Intervista raccolta nel 2019

Cooperazione internazionale ed educazione

Nel processo di “accompagnamento” verso l’indipendenza della Somalia da parte del governo italiano, tra il 1950 e il 1960, uno dei punti chiave era rappresentato dall’impegno dell’ex paese colonizzatore sul fronte della formazione dei cittadini somali. L’obiettivo era quello di gettare le basi per la costruzione di una nuova classe dirigente africana, necessaria per una Somalia finalmente indipendente, attraverso il conseguimento di un’educazione superiore e di carattere specialistico. La sinistra italiana rimproverò spesso all’AFIS (amministrazione fiduciaria della Somalia italiana) di non mirare con sufficiente energia alla formazione tecnica dei somali, privilegiando spesso settori meno capaci di impattare sulla strutturazione della nuova società somala. Eppure, la strategia delle borse di studio, in quel decennio, portò nel nostro paese centinaia di studenti dalla Somalia. Avendo abbandonato l’Eritrea, la colonia primigenia, al suo destino, di fatto questo fenomeno rappresentò il primo terreno di cooperazione tra l’Italia e un paese africano che si stava emancipando.

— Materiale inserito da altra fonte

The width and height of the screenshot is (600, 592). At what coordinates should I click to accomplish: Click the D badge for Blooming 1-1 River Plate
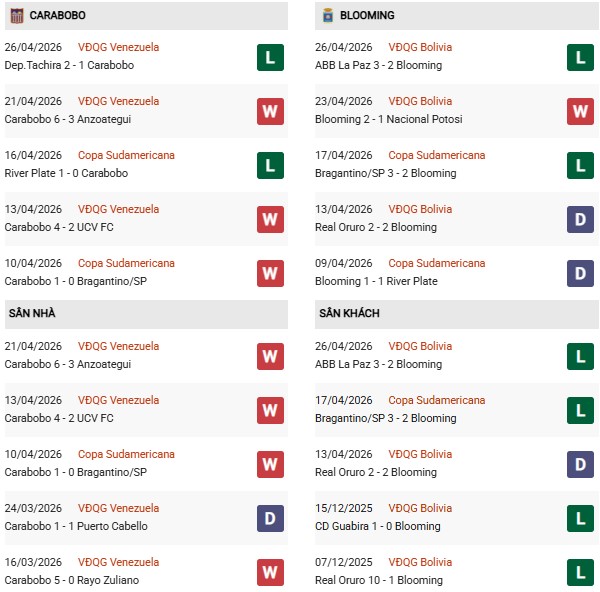click(580, 273)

Successivamente, proprio a partire dagli anni settanta, in Italia furono progettate e dispiegate efficaci politiche di cooperazione internazionale con quelli che erano definiti paesi in via di sviluppo. Parallelamente agli interventi di matrice governativa, tuttavia, cominciò a rafforzarsi sempre più una concezione “dal basso” delle relazioni internazionali, spesso nutrita da precedenti esperienze locali di solidarietà con paesi in lotta per l’indipendenza.

É il caso, questo, del comune e della società civile di Reggio Emilia, che, dopo avere offerto supporto con “aiuti materiali” e con interventi di diplomazia parallela al movimento di liberazione del Mozambico (Frelimo) e all’African National Congress sudafricano (il partito di Nelson Mandela), già dalla fine degli anni sessanta, si impegnarono in progetti di cooperazione decentrata. Il primo partner fu proprio la repubblica del Mozambico, subito dopo l’indipendenza conseguita nel 1975. Infatti, già negli anni del gemellaggio tra l’ospedale Santa Maria Nuova e il posto medico allestito dal Frelimo nel nord del paese in lotta contro il Portogallo, era emersa la volontà di rafforzare le competenze agli africani, così da sostenere il loro percorso verso l’indipendenza. Così, a Reggio, dal 1970 al 1975 (ovvero gli anni del supporto alla lotta per l’indipendenza) arrivarono decine di mozambicani con lo scopo di apprendere i rudimenti delle professioni sanitarie, mentre, nell’arco dei successivi quindici anni, furono formati operatori anche in altre professioni tecniche. Il patrimonio rappresentato dall’esperienza di questa precoce cooperazione decentrata è tuttora portato avanti dal comune di Reggio Emilia e dalla società civile locale, perché uno degli aspetti più rilevanti di questo tipo di partnership internazionale, sta precisamente nel ruolo giocato dall’ente locale, nel coinvolgere il territorio nella progettualità. Negli ultimi vent’anni, Reggio Emilia, pur restando fedele agli storici rapporti con l’Africa, ha infatti ampliato il suo raggio di azione all’Europa e all’America latina – passando per Palestina e Cina.

Per concludere con uno sguardo sul presente, la cooperazione decentrata pare uno strumento estremamente duttile per promuovere gli obiettivi dell’Agenda 2030 per lo sviluppo sostenibile, proprio in virtù del suo radicamento in una comunità e dell’approccio inclusivo e proattivo nei confronti delle comunità partner e delle loro risorse.